“The significant problems we face con not be solved at the
same level of thinking we were at when we created them.”
~ Albert Einstein
Much like our physical bodies, we must also exercise our minds. There are studies that demonstrate the impact of continued learning in senior adults. Those who read regularly and stimulate their minds continue to have better memories and greater intellectual capacity than their peers who do not. We live in a culture that invites laziness, that encourages mind-numbing, or mind-distracting activities such as watching television, playing video games, or listening to music. Although none of these activities are inherently detrimental to us in small doses, they are incredibly toxic to our mind when we engage in these activities at the expense of other, more stimulating and mind- enhancing activities such as reading, problem-solving, meditating, creative projects, development of hobbies and new activities that require learning and challenge.
Event + Thought = Behavior
How we view the events of our life is a cognitive process that results in emotional feelings. When “A” happens, we think “B” about it and the outcome “C” is a result of how we think about that which happened. We can subordinate feelings to values, meaning, we can allow our values, or our hoped for outcome to override our emotional response so that we may reach our end goal. Often, it is our reaction to events that creates the greatest challenges for us, not the event itself.

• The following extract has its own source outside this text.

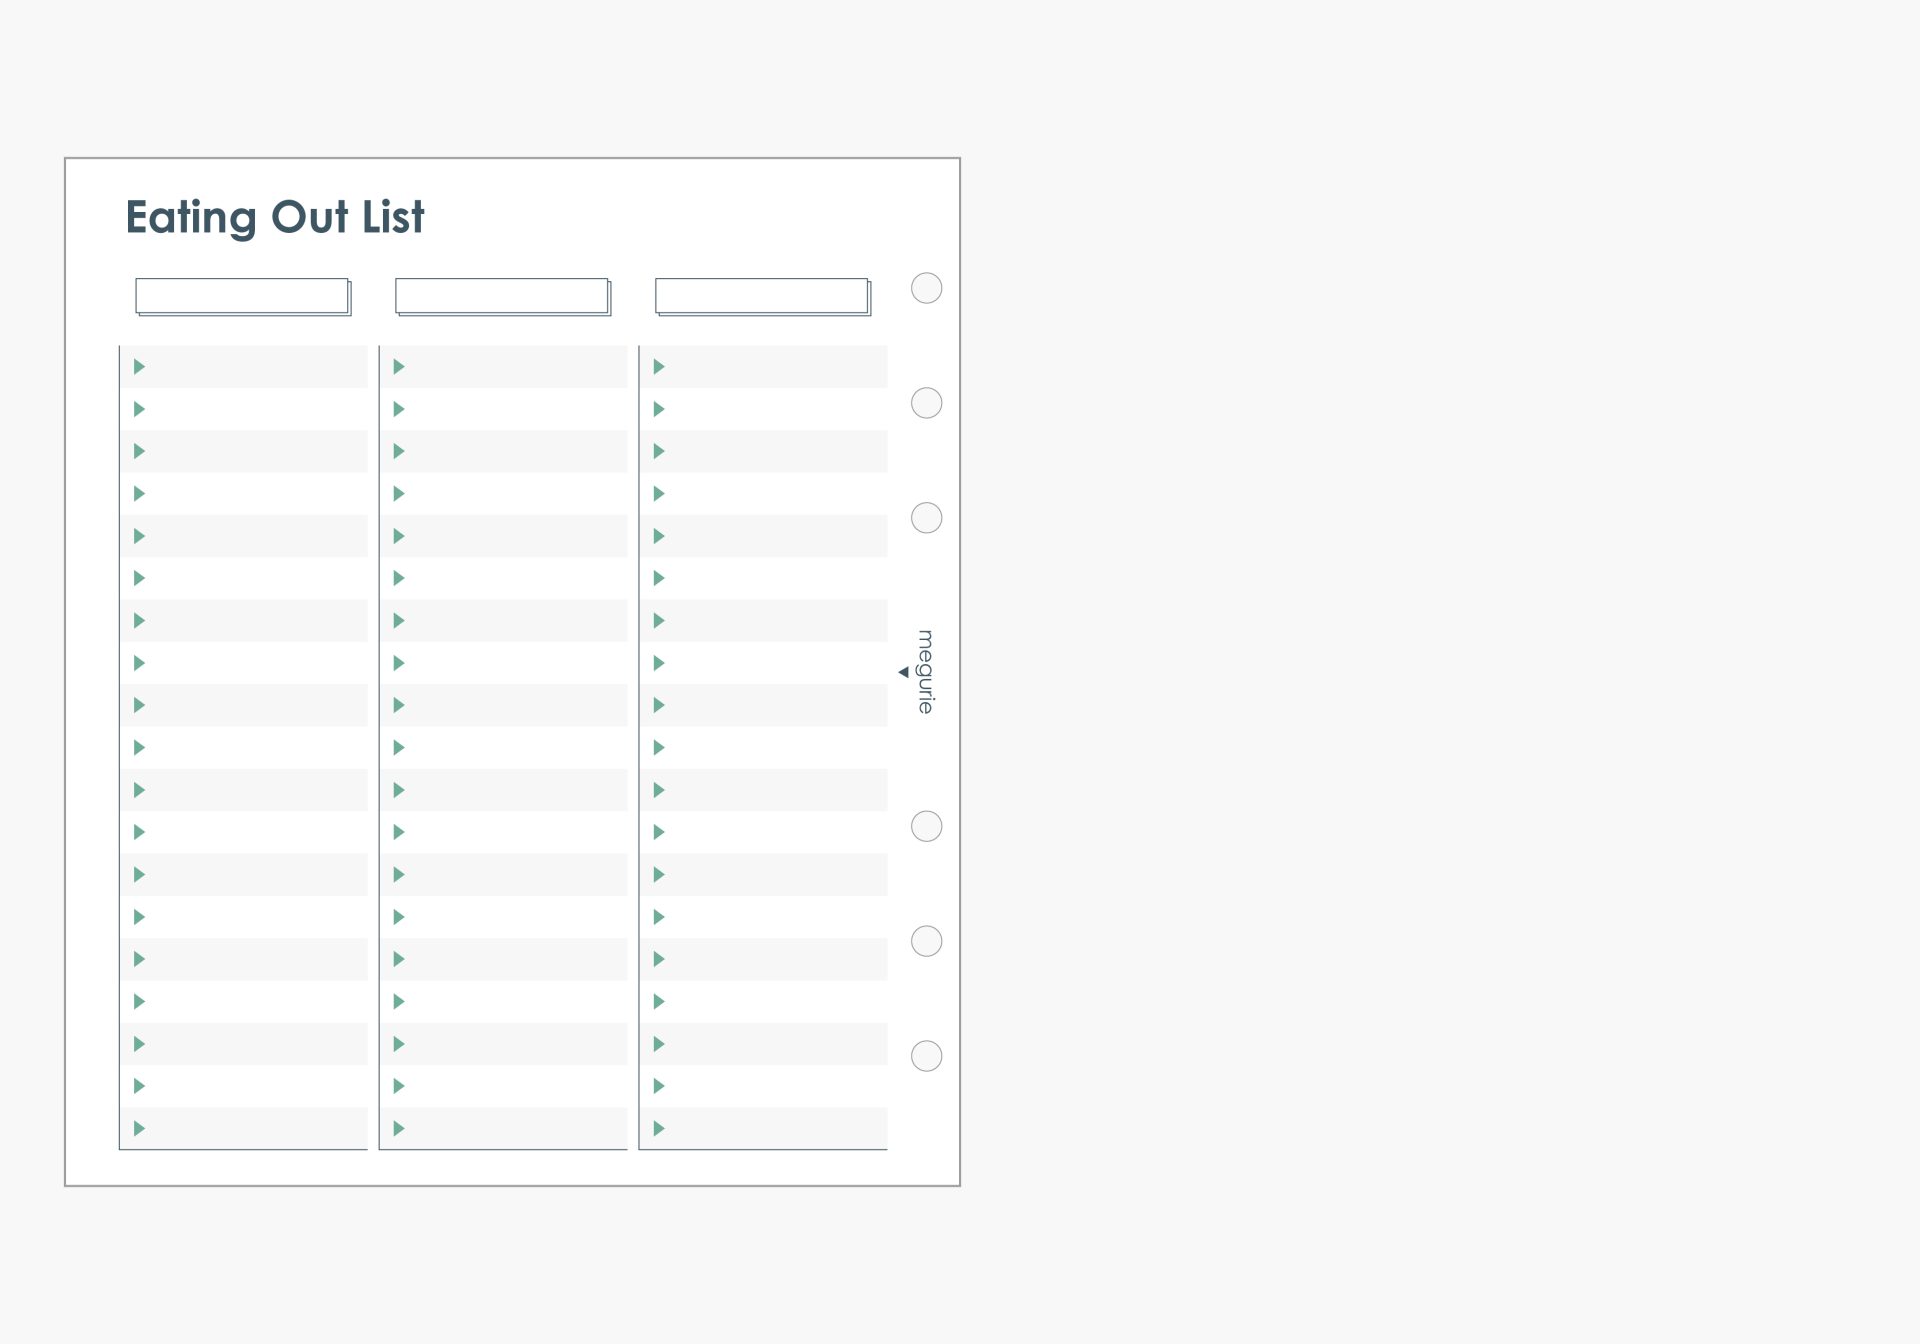Click the "megurie" brand logo text
The width and height of the screenshot is (1920, 1344).
coord(926,672)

For example, if I am frustrated by the way I am treated by my boss at work there are many ways I can respond. If I choose to respond by being difficult to work with and expressing an attitude on the job I am likely to worsen my situation by giving my boss more reason to respond to me in ways that I do not like. In this situation I have effectively worsened my situation through my own behaviors, and perpetuated that which I claim I want to be better. It is how we think about and respond to life’s situations that guides us, not what we are faced with.
What is a situation you are currently frustrated with? Are your responses adding to the problems you currently face, or are your behaviors helping to minimize the issue or dilemma?
If you don’t know you have choices or don’t believe you have choices, you don’t.
~ Paul, Lunden, Christensen
Invent Meaning That Works
“Inventing a new interpretation is the simplest way to transform something negative into something positive. Everything that occurs in our world is an objective event. It has no inherent meaning. Each of us sees the world through different lenses, so each of us will perceive a particular incident differently. It’s our perceptions and our interpretations that affect our emotions not the incident itself.” ~ Debbie Ford
Everything we experience in life goes through our personal filter which assigns meaning to each event. Because we invent the meaning for all of our experiences, we are in charge of creating meaning that serves us well or meaning that holds us back. Given the choice, it makes the most sense to begin creating meanings for the events in our life in ways that work with and for us, rather than against us.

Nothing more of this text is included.